*Problem to solve:* In the entries below, find the line with "Task: Collapse Sound, video" and print exactly every line from there up to and including the line with "The image size is (1024, 555).", with no other lines.

*Dataset entries:*
---
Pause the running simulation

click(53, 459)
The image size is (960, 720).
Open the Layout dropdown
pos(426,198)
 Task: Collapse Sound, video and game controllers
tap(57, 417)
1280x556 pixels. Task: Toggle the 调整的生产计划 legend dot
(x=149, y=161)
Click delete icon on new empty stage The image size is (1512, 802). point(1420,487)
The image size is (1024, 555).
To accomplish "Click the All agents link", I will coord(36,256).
---
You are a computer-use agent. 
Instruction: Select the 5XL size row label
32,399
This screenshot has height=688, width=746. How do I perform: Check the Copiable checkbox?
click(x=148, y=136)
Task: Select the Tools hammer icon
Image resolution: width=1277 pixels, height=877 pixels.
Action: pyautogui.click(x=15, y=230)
---
*The answer:*
 Task: Collapse Sound, video and game controllers
tap(57, 417)
1280x556 pixels. Task: Toggle the 调整的生产计划 legend dot
(x=149, y=161)
Click delete icon on new empty stage The image size is (1512, 802). point(1420,487)
The image size is (1024, 555).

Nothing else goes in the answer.